La fille d'Obasanjo dans le viseur de la Commission anti-corruption
Lagos, Nigeria (PANA) - La Commission nigériane de lutte contre la corruption et les crimes économiques et financiers (EFCC) a annoncé qu'elle avait l'intention de faire comparaître la fille de l'ancien chef d'Etat du Nigeria Olusegun Obasanjo, pour son rôle supposé dans la conclusion d'un contrat pétrolier d'un montant de 3,5 milliards de nairas (environ 40 millions de dollars US), qui avait été réalisée pendant que son père était en fonction.
L'EFCC, mis en place par Obasanjo lui-même pour lutter contre la corruption, a déclaré, dans un communiqué rendu public dans la ville d'Abuja, qu'elle "se penchait sur cette affaire dans le but de déterminer si une infraction a été commise et, si tel est le cas, la Commission agira alors avec diligence".

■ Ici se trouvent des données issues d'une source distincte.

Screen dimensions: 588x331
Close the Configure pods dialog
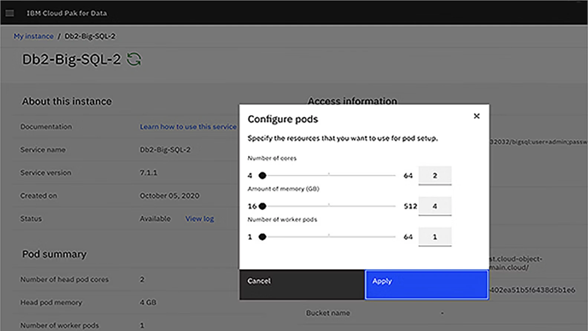(477, 116)
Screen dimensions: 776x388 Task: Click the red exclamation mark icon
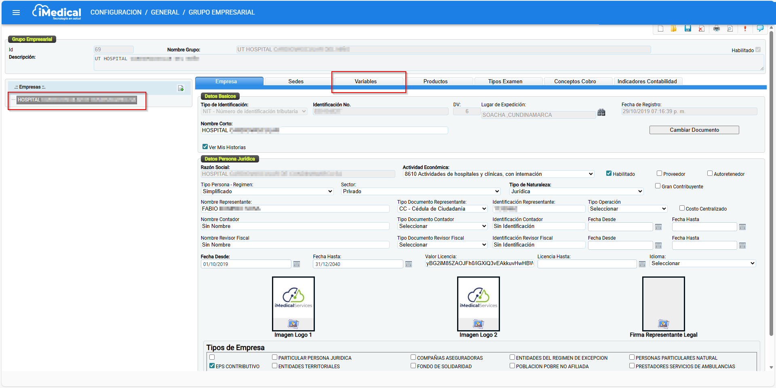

De nombreux articles parus dans la presse locale laissent entendre que Mme Iyabo Obasanjo-Bello, qui siège aujourd'hui au Sénat, avait usé d'un pseudonyme (Mme Damilola Akinlawon), pour s'allier avec une société autrichienne qui avait remporté un contrat de 3,5 milliards de nairas dans le secteur de l'énergie.
Mme Iyabo était à l'époque Commissaire dans son Etat d'origine, Ogun, situé dans le sud-est du Nigeria, si bien que son action aurait été menée en violation du Code de conduite des agents de l'administration.
Cependant, il faut noter que le partenariat entre la compagnie de Mme Iyabo (Akiya Nigeria Limited) et la compagnie autrichienne a déjà volé en éclats.
Le désaccord entre les deux compagnies associées au sujet de la clé de répartition des bénéfices générés par le contrat avait finalement amené le gouvernement à décréter son annulation.
Plusieurs individus et organisations appellent encore à l'ouverture d'une enquête sur le régime de l'ancien président, Obasanjo, suite aux allégations de corruption ciblant quelques-uns de ses proches.
Action Congress (AC), la principale formation de l'opposition, a également affirmé qu'au vu des révélations faites au sujet du contrat de 3,5 milliards de nairas, Mme Iyabo devait être arrêtée et jugée pour parjure et usurpation d'identité.
Mme Iyabo Obasanjo-Bello a reconnu avoir usé d'un pseudonyme (le nom de jeune fille de sa mère) pour conclure un partenariat avec la société autrichienne, tout en précisant qu'elle ne croyait pas que ce comportement pouvait constituer une violation des dispositions légales.